I spend my nights recanting the blissful nothingness of my adolescence. Adolescent? I guess that’s what I was. It was only a few short years ago, but it might as well be a lifetime. A lifetime of mistakes, of love, lost and forgotten, of births and deaths and every meaningless word spoken in between. I wonder if things might have been different if my mind had forced itself to find some sort of path or at least a compass reading along the way, instead of wandering aimlessly along the road like I have. I suppose it’s no use wondering. The past stays where it is, most of the time.

If I could explain what those nights had meant to me, I probably should have realized at the time what I was being shaped into, but that’s impossible. No one ever knows anything until it’s too late to turn back or change their mind. I find myself thinking too often of first kisses, puppy loves, meeting faces, learning names, learning secrets, and learning what happened along the way.

My lamp flickers in the window the same way it always does, and my thoughts return to the present. The cigarette resting between my middle and index fingers has all but gone out. I guess I live too much in the past, or so I’m told. Not told by anyone, but by my own racing thoughts speeding through the dark alleys of my mind. Right now, though, I let them slide away with the setting sun as I slowly crush out whatever is still burning from the butt of my smoke. I then turn away and saunter back inside to my lonely apartment.
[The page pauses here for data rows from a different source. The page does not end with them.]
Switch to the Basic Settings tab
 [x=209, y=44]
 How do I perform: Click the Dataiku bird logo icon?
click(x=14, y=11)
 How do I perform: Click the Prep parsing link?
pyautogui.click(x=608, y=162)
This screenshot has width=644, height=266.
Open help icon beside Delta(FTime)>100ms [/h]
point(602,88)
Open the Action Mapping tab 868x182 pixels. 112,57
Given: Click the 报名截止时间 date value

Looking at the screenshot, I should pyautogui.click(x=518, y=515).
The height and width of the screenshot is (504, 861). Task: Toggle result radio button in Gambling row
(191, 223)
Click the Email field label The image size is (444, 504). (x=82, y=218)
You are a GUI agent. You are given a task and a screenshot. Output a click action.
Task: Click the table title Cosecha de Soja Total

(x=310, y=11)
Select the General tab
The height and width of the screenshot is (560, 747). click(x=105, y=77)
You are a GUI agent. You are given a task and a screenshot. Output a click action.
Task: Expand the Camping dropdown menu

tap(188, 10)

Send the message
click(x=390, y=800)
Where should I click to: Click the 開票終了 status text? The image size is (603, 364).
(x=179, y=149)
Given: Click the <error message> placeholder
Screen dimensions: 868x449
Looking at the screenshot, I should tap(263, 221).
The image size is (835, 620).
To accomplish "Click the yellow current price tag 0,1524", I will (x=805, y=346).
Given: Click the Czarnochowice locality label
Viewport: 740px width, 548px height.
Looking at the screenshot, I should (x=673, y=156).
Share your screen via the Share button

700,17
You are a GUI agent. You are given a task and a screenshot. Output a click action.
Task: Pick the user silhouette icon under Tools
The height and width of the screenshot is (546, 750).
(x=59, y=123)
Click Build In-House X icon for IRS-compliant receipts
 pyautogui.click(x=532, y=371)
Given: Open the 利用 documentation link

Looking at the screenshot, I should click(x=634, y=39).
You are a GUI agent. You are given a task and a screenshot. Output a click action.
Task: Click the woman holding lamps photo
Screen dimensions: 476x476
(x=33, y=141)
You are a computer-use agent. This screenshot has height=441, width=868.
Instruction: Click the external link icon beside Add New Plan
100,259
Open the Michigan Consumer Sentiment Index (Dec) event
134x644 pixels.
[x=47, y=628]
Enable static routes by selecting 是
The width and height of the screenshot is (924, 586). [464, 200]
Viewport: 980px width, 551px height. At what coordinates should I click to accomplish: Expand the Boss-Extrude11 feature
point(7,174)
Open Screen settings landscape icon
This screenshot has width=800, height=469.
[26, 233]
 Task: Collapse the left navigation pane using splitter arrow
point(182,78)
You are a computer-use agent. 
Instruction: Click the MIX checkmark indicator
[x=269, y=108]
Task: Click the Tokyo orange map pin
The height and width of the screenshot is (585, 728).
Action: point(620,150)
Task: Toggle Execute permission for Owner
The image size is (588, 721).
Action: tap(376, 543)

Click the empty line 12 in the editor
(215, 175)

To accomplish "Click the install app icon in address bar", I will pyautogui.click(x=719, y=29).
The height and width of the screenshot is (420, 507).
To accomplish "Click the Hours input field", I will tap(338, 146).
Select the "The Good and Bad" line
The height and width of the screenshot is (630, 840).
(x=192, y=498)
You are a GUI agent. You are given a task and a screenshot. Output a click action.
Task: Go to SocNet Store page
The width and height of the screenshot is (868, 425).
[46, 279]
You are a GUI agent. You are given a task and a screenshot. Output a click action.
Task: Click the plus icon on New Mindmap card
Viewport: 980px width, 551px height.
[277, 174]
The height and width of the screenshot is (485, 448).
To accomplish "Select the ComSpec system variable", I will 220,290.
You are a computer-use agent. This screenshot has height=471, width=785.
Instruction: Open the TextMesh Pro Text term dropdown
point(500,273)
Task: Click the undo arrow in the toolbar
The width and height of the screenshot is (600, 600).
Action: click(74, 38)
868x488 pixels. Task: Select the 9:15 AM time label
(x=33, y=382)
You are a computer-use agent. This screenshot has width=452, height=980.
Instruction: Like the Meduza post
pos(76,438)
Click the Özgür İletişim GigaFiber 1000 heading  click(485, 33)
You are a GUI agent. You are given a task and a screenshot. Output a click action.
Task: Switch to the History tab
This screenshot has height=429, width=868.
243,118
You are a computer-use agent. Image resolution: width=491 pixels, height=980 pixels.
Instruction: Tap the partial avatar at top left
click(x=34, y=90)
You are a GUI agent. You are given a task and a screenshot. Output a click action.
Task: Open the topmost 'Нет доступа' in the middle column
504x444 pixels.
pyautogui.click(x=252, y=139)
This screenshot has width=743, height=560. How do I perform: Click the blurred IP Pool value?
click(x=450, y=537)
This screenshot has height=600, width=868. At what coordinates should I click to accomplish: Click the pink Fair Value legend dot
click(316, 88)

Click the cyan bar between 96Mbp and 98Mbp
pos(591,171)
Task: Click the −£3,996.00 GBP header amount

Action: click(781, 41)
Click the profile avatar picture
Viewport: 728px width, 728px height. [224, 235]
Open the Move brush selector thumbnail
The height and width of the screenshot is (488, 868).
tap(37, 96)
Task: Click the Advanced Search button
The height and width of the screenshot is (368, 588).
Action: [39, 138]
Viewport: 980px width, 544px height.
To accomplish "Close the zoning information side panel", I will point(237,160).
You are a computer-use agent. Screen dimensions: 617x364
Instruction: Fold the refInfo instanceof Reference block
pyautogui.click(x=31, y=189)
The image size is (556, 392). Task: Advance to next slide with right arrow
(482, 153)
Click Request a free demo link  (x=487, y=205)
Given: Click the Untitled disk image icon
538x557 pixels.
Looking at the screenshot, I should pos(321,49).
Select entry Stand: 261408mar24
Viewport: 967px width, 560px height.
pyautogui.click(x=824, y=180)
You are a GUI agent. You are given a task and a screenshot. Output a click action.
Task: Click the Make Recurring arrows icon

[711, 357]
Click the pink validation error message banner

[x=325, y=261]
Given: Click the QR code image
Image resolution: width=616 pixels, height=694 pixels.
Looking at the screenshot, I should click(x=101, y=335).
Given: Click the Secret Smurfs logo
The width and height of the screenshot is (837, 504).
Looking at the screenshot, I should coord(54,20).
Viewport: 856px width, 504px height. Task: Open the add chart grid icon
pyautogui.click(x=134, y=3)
Barely furnished but all mine, my apartment sits blocks away from the streets that border what we call downtown. Most of my friends live in the neighborhoods surrounding downtown in a sort of collection of lost and haunted souls; tormented. A vast majority of us have common interests and themes that we carry with us as we try with every fiber of our being to create something out of nothing and attempt to make the world around us a better place for everyone. We do this because inside our heads we’re just lost and wandering, trying to make the best out of what we have. I know and see the creativity in all their eyes and the magic created baffles me at times. I feel as if no one expects much from me, though. Perhaps they mostly think of me as an outsider, even though I’ve been around for years.

My one true friend, the one that I can be sure won’t abandon or judge me for my faults, lays contently on the back of the couch staring at me with big green eyes as I sit down on the seat below her. But, she suddenly becomes distracted and turns back to the window just in time to see a stranger drive by. Then, as soon as the car has passed, she descends from her perch, noticing that I am lost in thought again. As she pours all her constant attention into a fleeting glance, she crawls across the books and empty plates and glasses that litter the old worn out coffee table that I’ve forgotten to clean up again. She then gives me that one true desperate look that says that I’m the only thing that’s worth worrying about at that moment. The simple sound of drowning purrs comforts me to some extent; the one and only real comfort that I have these days.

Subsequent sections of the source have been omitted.